Multivariate peaks over thresholds models

TL;DR

This paper advances multivariate peaks over thresholds modeling by developing theoretical foundations, flexible representations, inference tools, and simulation algorithms to enable higher-dimensional applications of generalized Pareto distributions.

Contribution

It introduces a general point process model for extreme episodes and provides multiple representations, inference methods, and simulation techniques for multivariate generalized Pareto distributions.

Findings

Derived a comprehensive point process model for extreme episodes.

Developed numerically tractable density and censored density forms.
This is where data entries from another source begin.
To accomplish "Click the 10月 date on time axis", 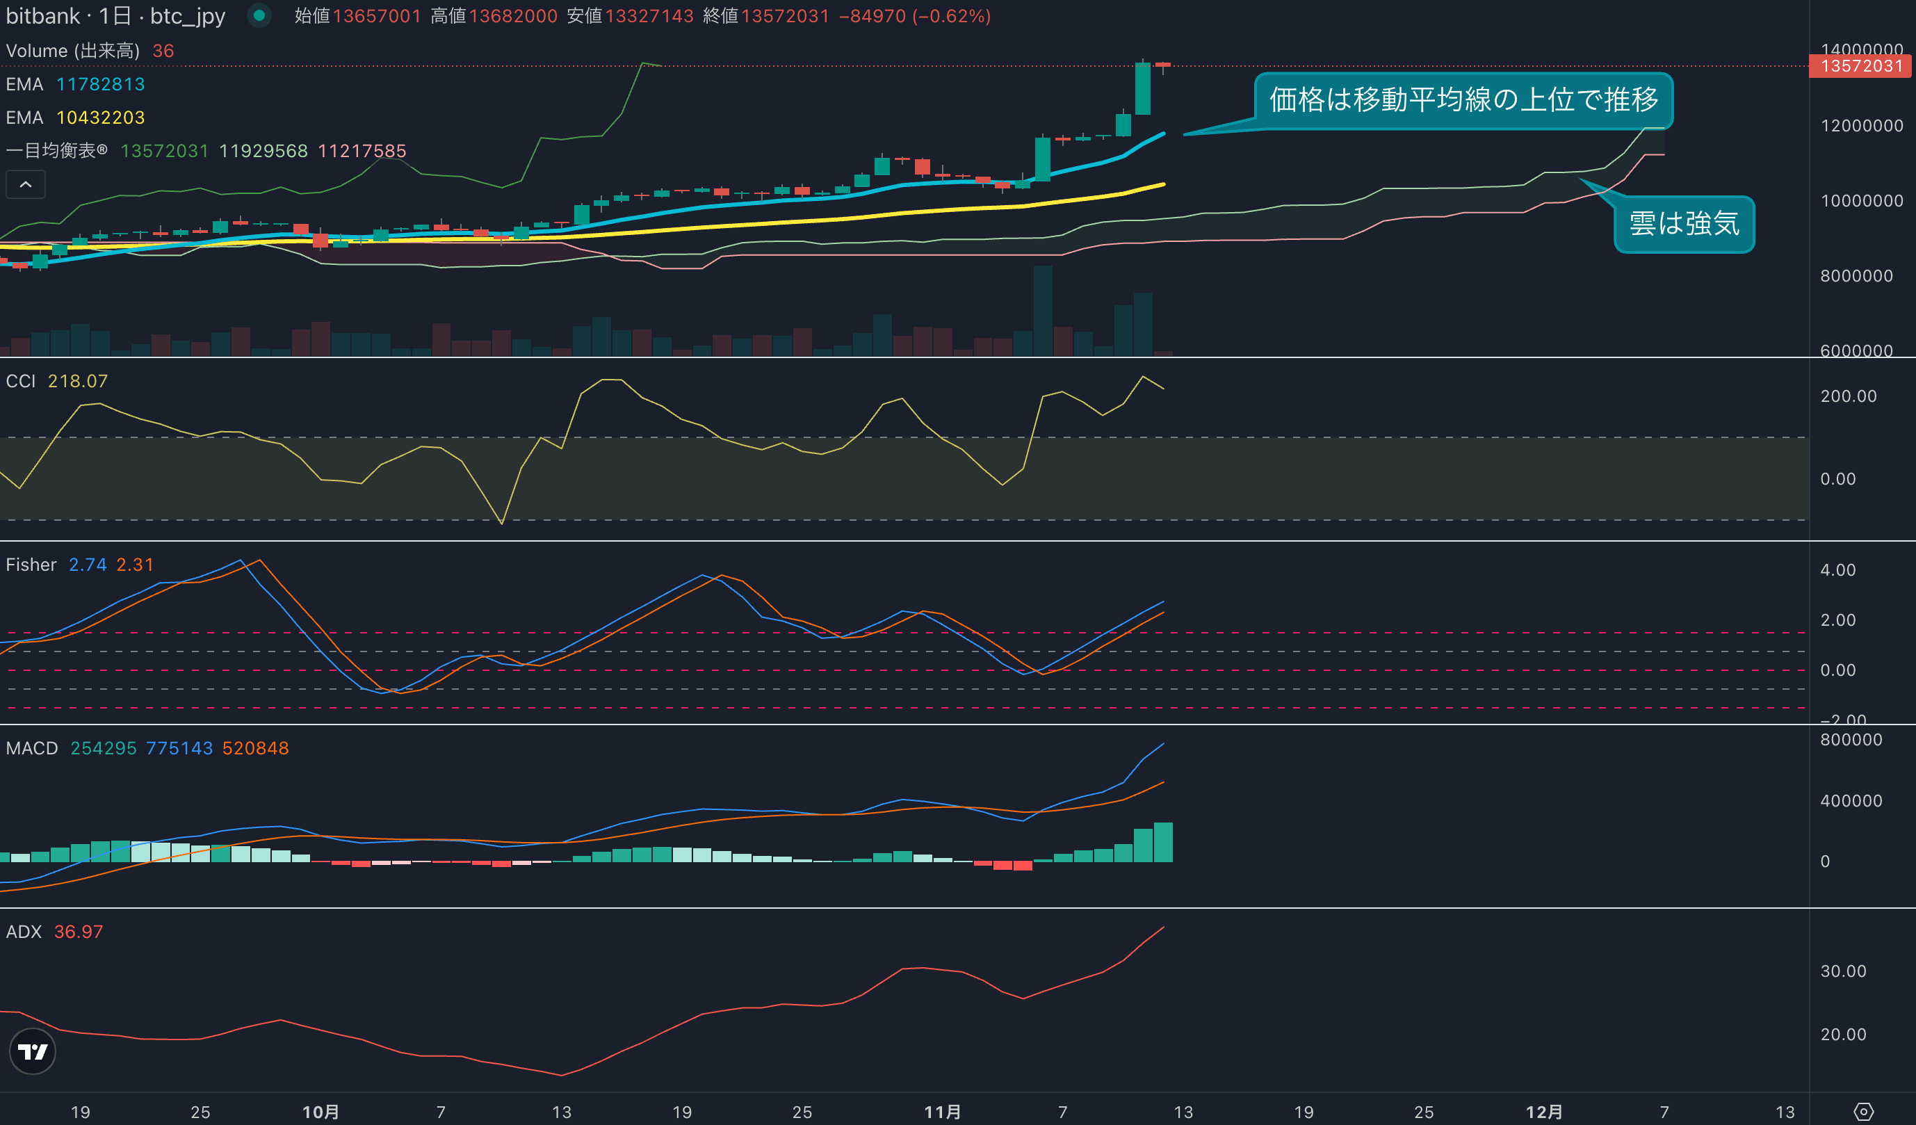I will coord(320,1112).

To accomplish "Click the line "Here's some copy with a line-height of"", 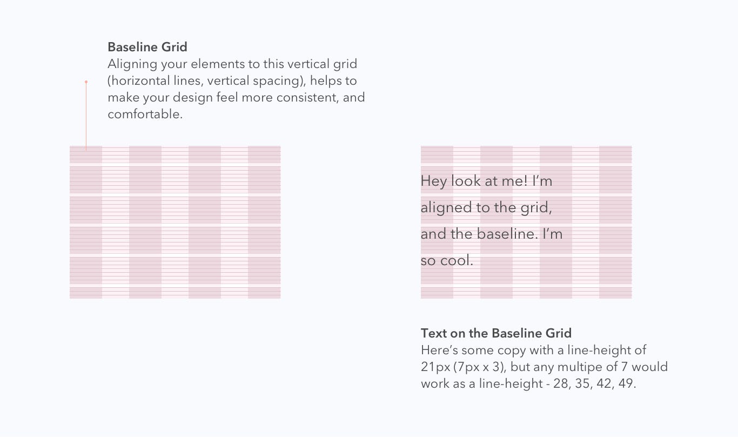I will click(534, 350).
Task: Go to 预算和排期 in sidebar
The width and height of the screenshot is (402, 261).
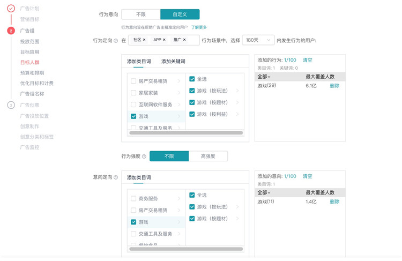Action: [x=32, y=73]

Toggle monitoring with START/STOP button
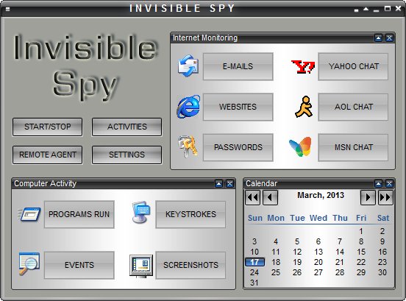47,127
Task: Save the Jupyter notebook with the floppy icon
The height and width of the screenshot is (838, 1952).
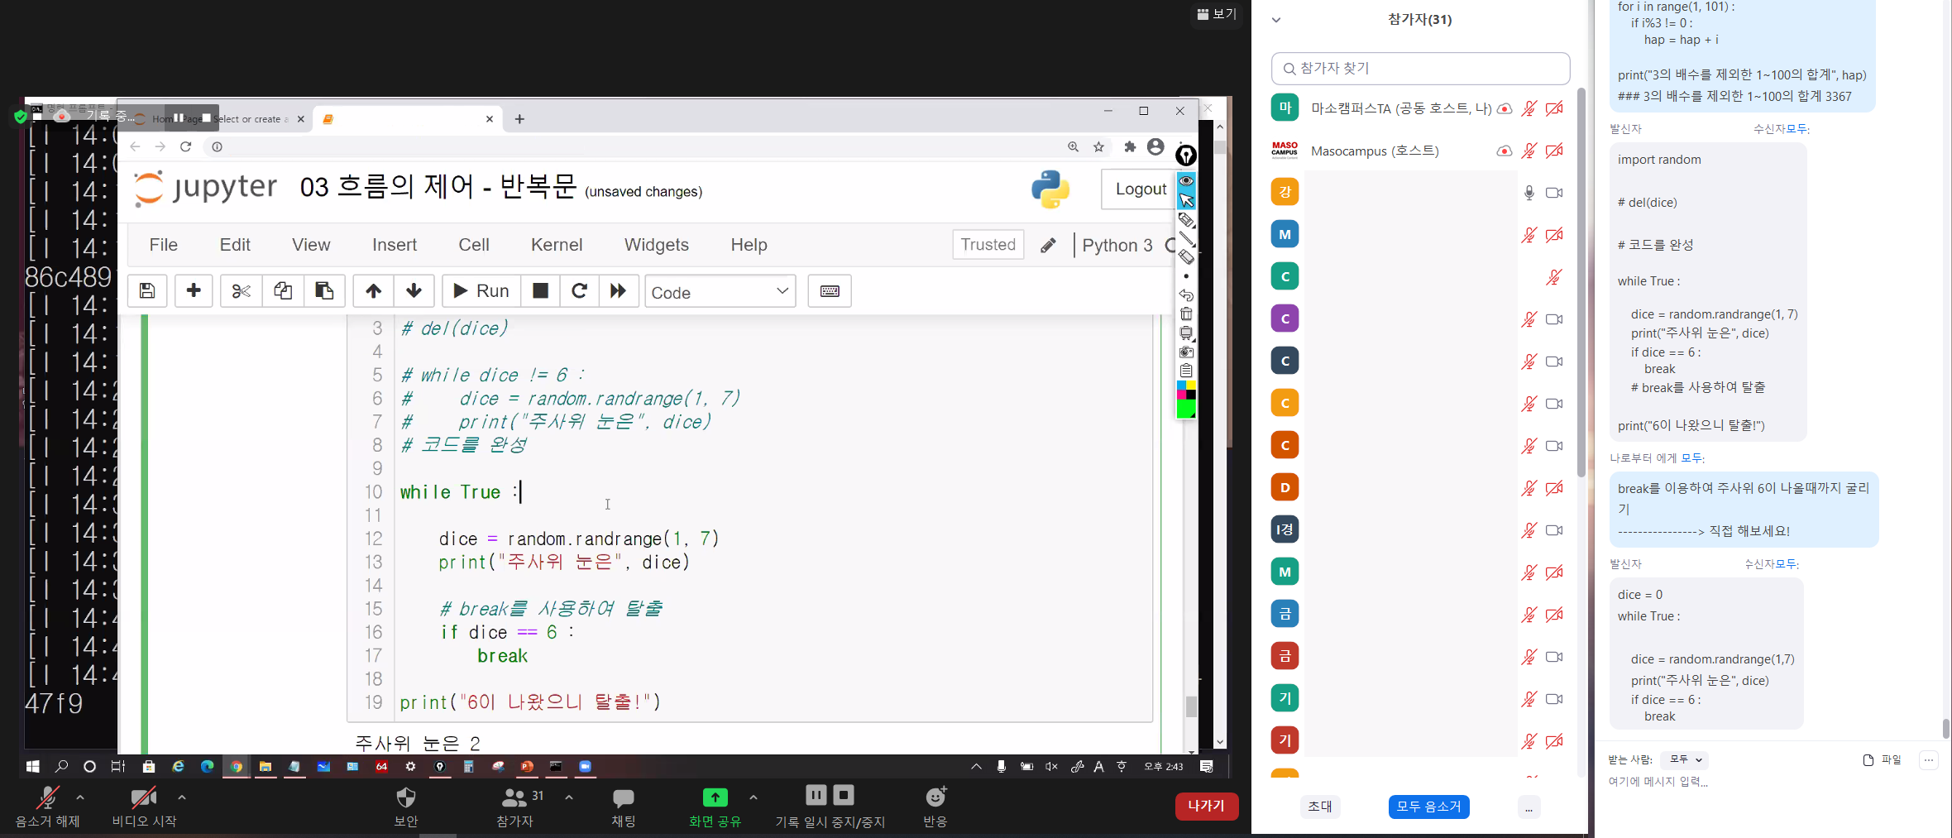Action: pos(147,291)
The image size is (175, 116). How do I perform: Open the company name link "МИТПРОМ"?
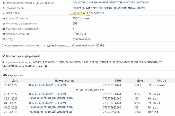(111, 3)
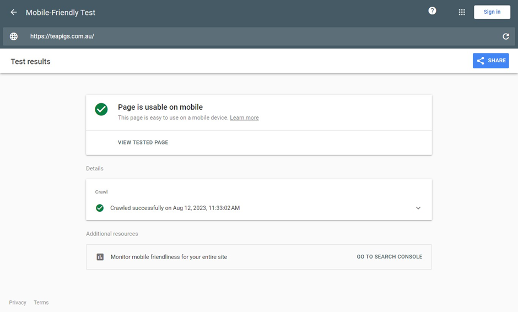Expand the Crawled successfully row
Image resolution: width=518 pixels, height=312 pixels.
(258, 208)
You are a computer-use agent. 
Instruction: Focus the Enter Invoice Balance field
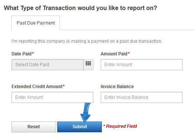pyautogui.click(x=142, y=97)
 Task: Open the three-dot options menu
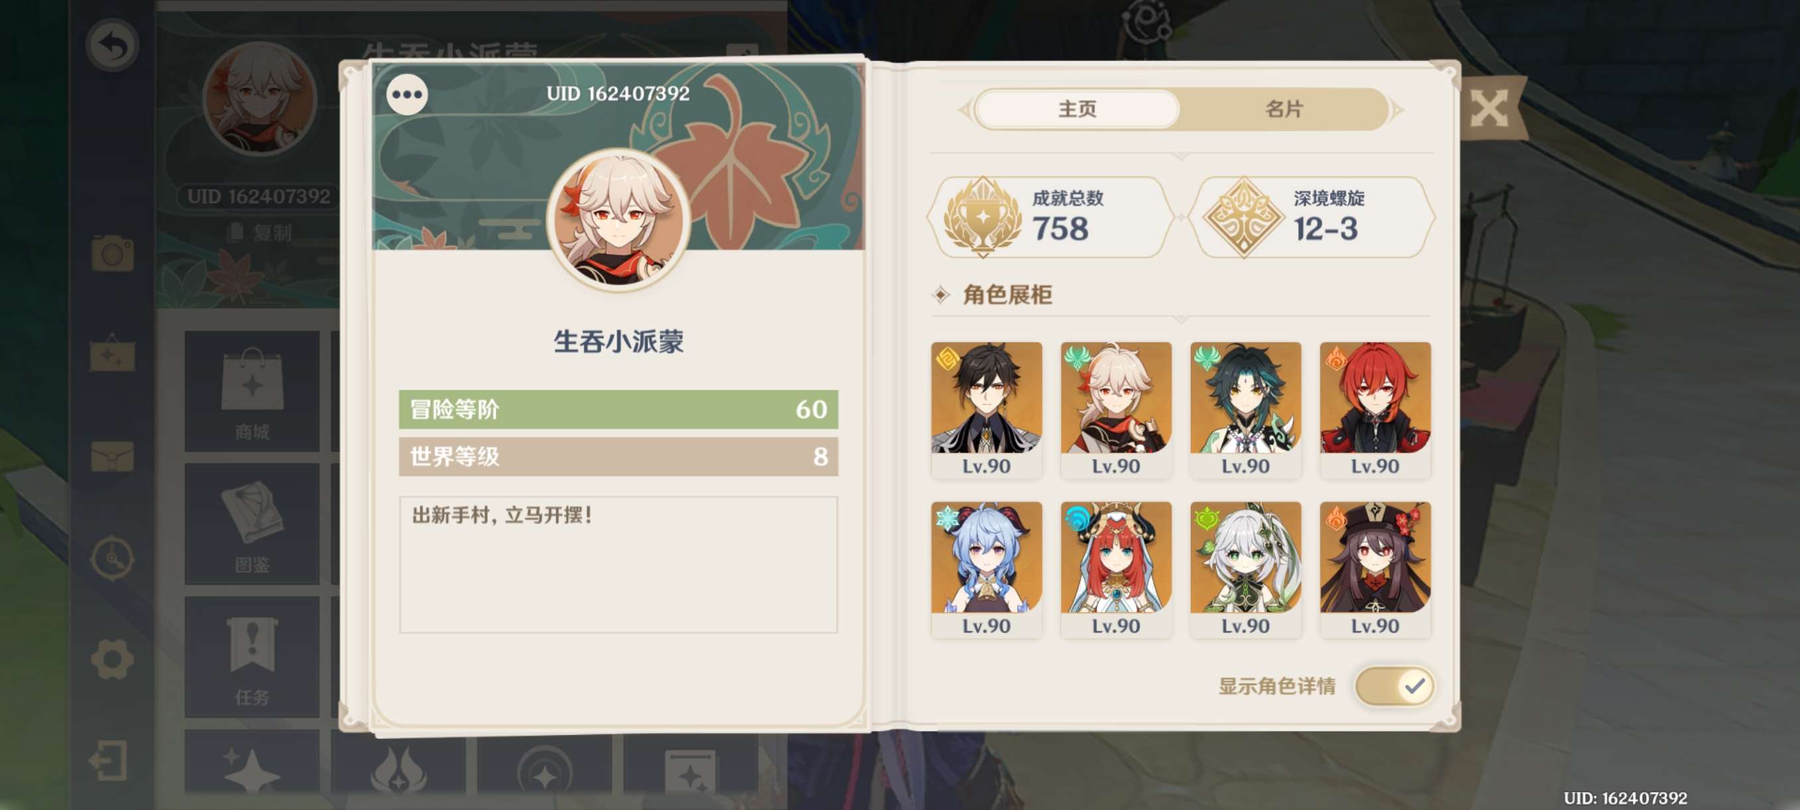pos(407,94)
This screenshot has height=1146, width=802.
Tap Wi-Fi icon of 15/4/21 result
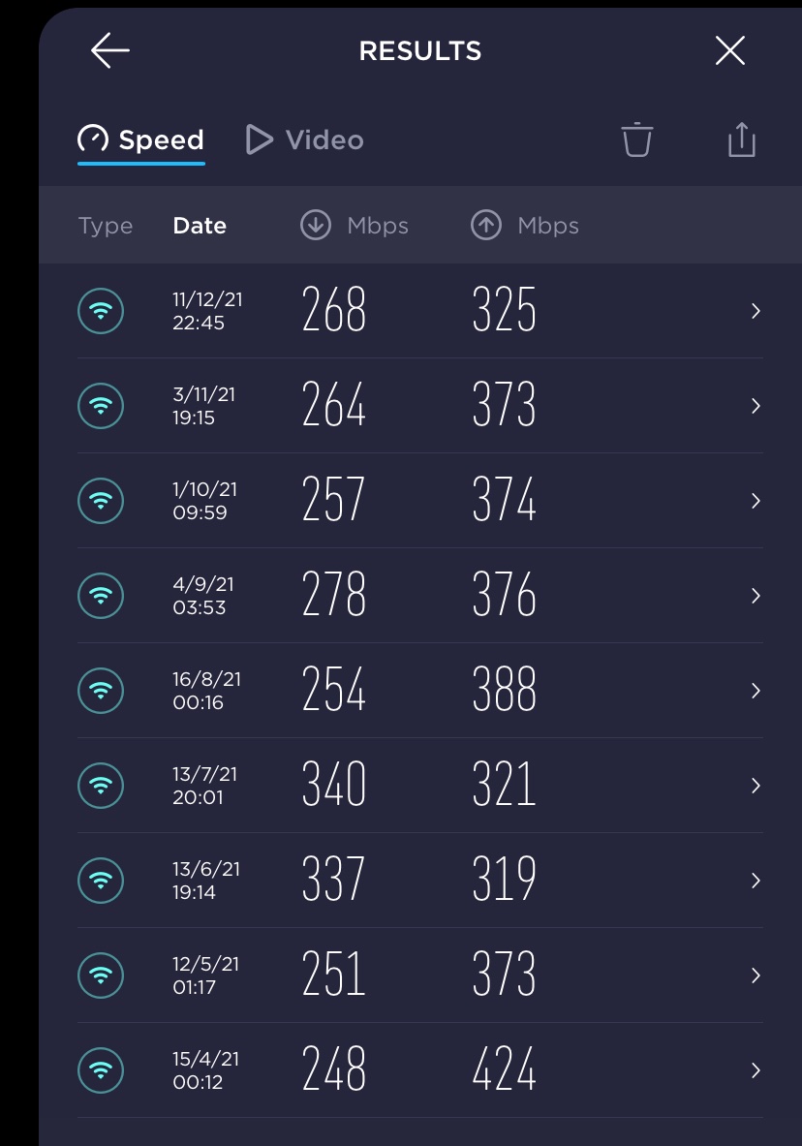click(x=101, y=1070)
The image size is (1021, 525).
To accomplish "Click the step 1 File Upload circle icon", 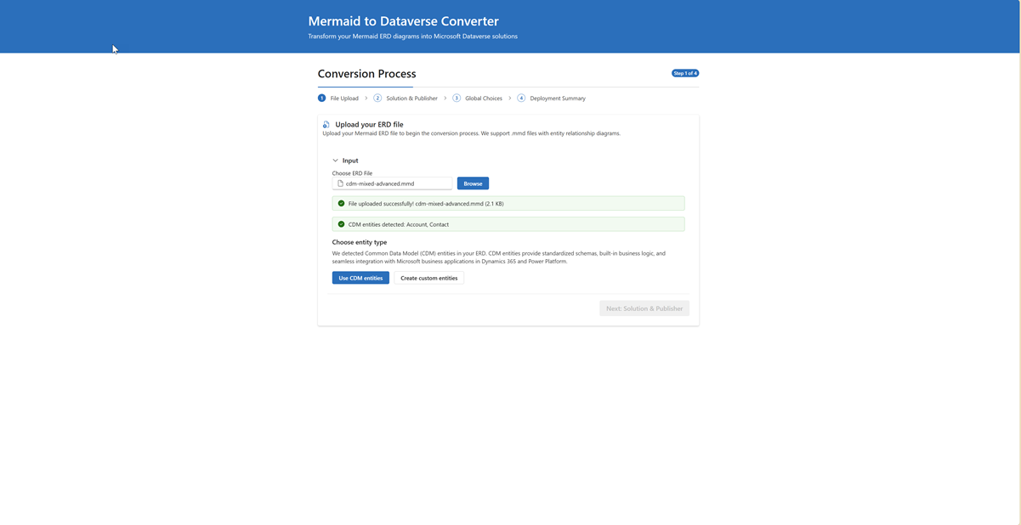I will [322, 98].
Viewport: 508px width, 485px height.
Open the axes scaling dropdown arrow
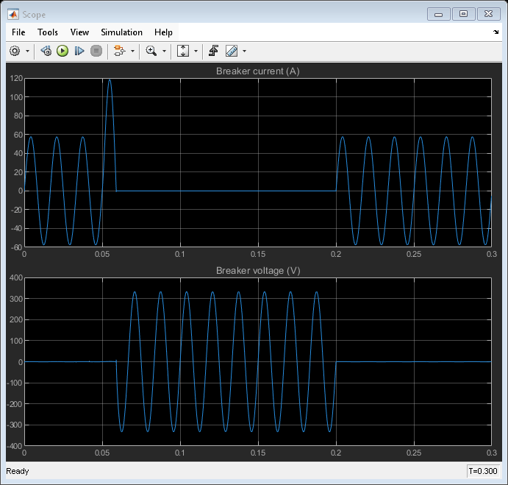pos(196,52)
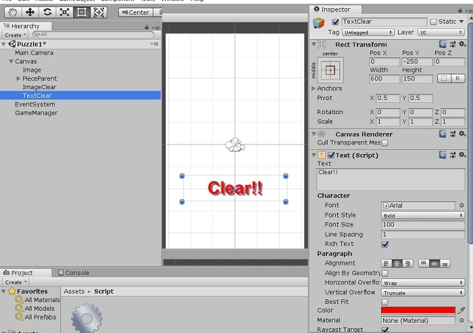This screenshot has width=473, height=333.
Task: Open the Font Style dropdown
Action: (422, 215)
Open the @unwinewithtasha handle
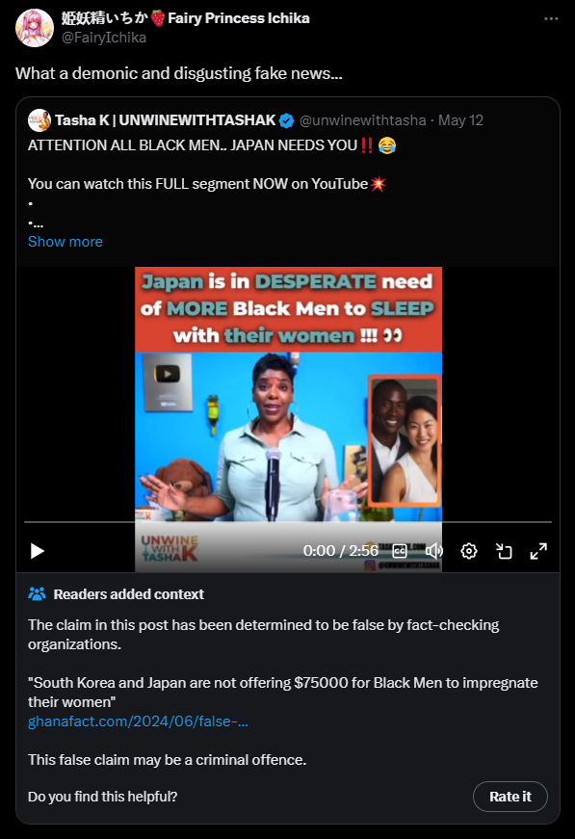Image resolution: width=575 pixels, height=839 pixels. point(363,120)
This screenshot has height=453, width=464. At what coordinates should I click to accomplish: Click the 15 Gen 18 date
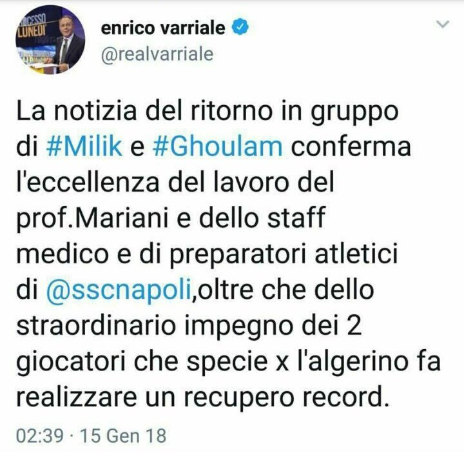point(123,436)
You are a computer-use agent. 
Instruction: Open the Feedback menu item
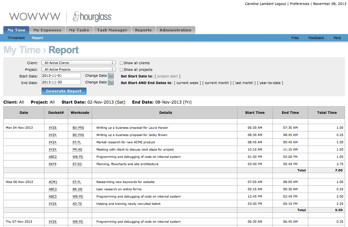tap(316, 38)
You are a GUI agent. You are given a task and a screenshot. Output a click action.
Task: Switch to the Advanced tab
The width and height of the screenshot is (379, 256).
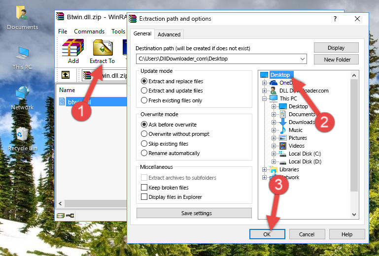click(169, 34)
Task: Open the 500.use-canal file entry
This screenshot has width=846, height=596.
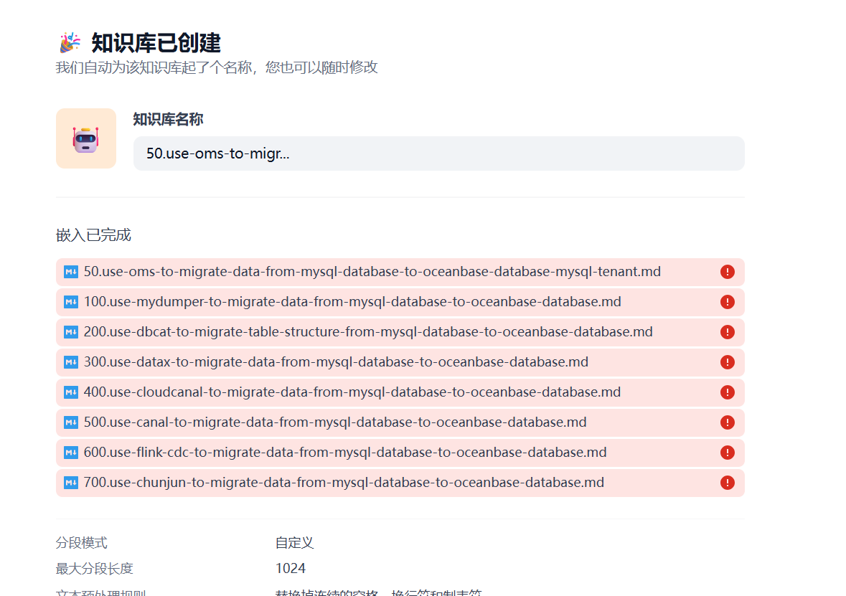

Created new simulation algorithms and explicit probability formulas.

Abstract

Multivariate peaks over thresholds modeling based on generalized Pareto distributions has up to now only been used in few and mostly 2-dimensional situations. This paper contributes theoretical understanding, physically based models, inference tools, and simulation methods to support routine use, with an aim at higher dimensions. We derive a general point process model for extreme episodes in data, and show how conditioning the distribution of extreme episodes on threshold exceedance gives four basic representations of the family of generalized Pareto distributions. The first representation is constructed on the real scale of the observations. The second one starts with a model on a standard exponential scale which then is transformed to the real scale. The third and fourth are reformulations of a spectral representation proposed in A. Ferreira and L. de Haan [Bernoulli 20 (2014) 1717--1737]. Numerically tractable forms of densities and censored densities are found and give tools for flexible parametric likelihood inference. New simulation algorithms, explicit formulas for probabilities and conditional probabilities, and conditions which make the conditional distribution of weighted component sums generalized Pareto are derived.